[Dataset entries]
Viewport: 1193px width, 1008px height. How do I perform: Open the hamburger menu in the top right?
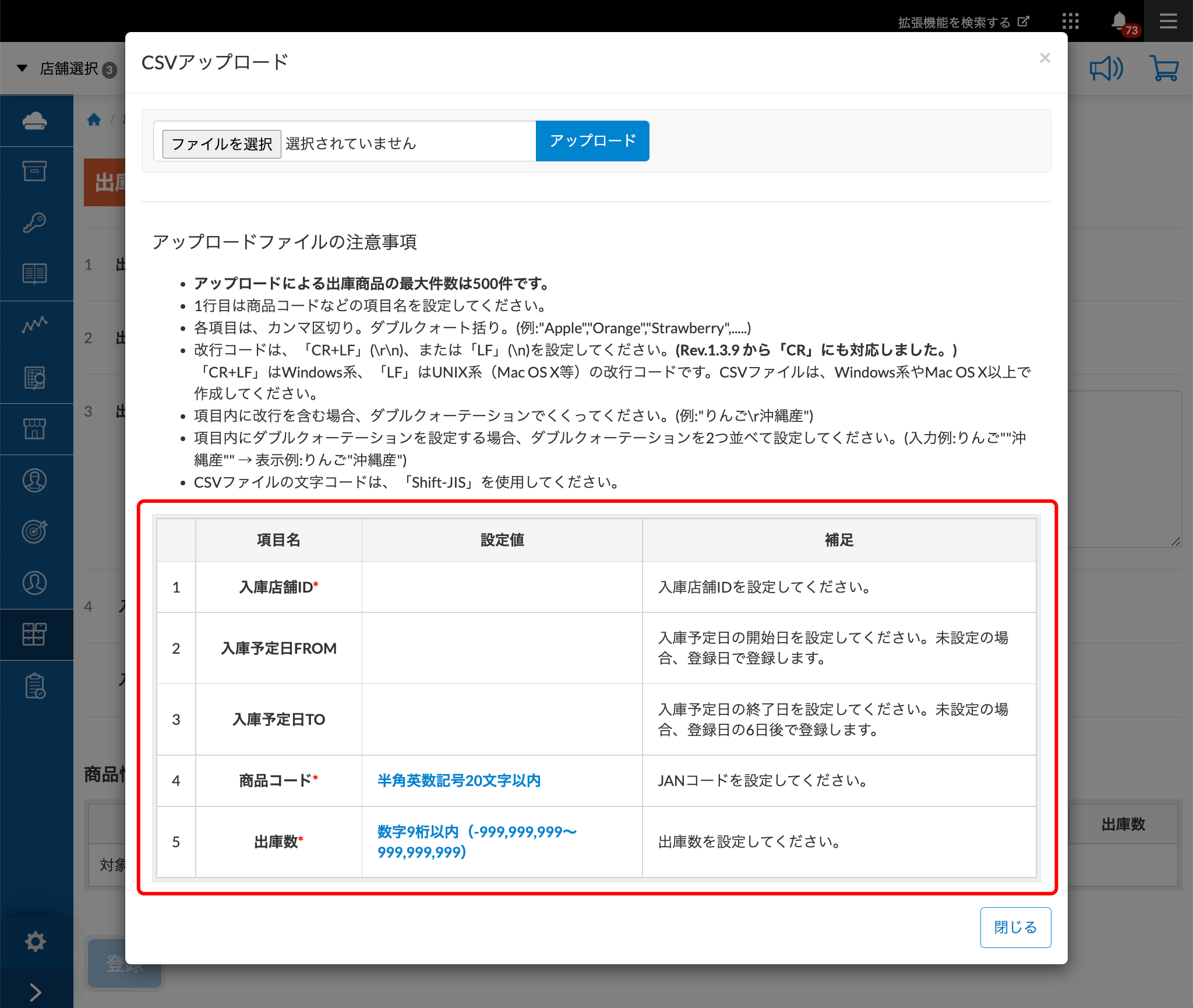point(1168,22)
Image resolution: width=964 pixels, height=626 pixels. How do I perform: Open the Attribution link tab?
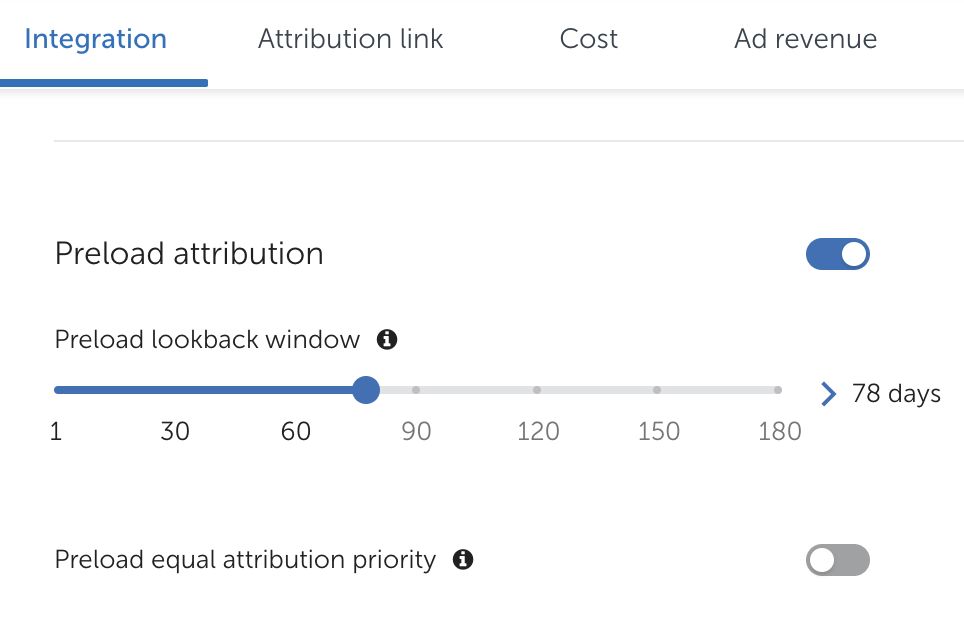350,39
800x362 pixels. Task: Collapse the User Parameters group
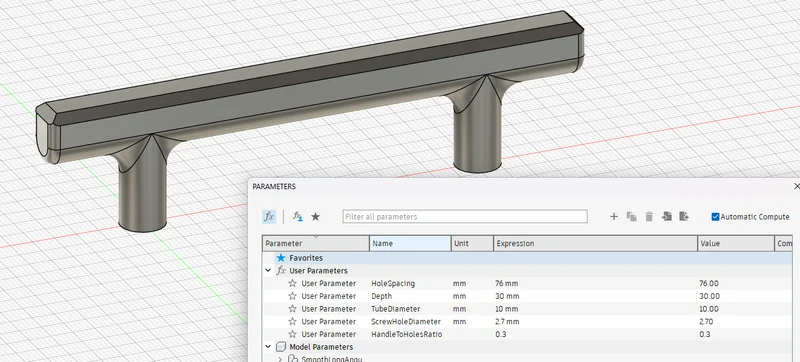click(x=268, y=270)
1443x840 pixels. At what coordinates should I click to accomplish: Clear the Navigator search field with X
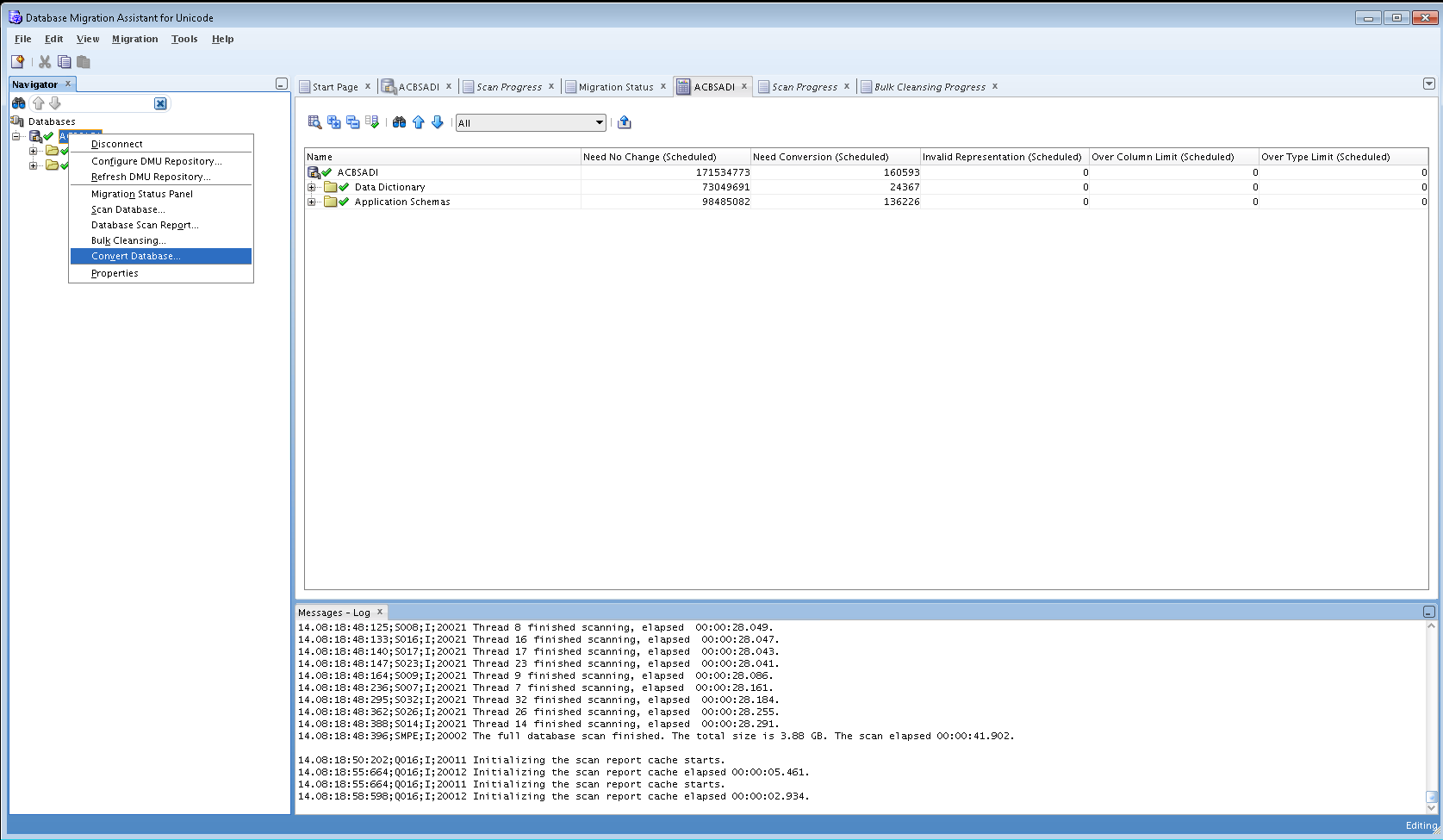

> _Task instructions_
Return each line from the dataset entries above that contains the word "perform".

> _Expected output_
Viewport: 1193px width, 1008px height. How do I perform: Open the hamburger menu in the top right?
Image resolution: width=964 pixels, height=626 pixels. How do I perform: Open the Attribution link tab?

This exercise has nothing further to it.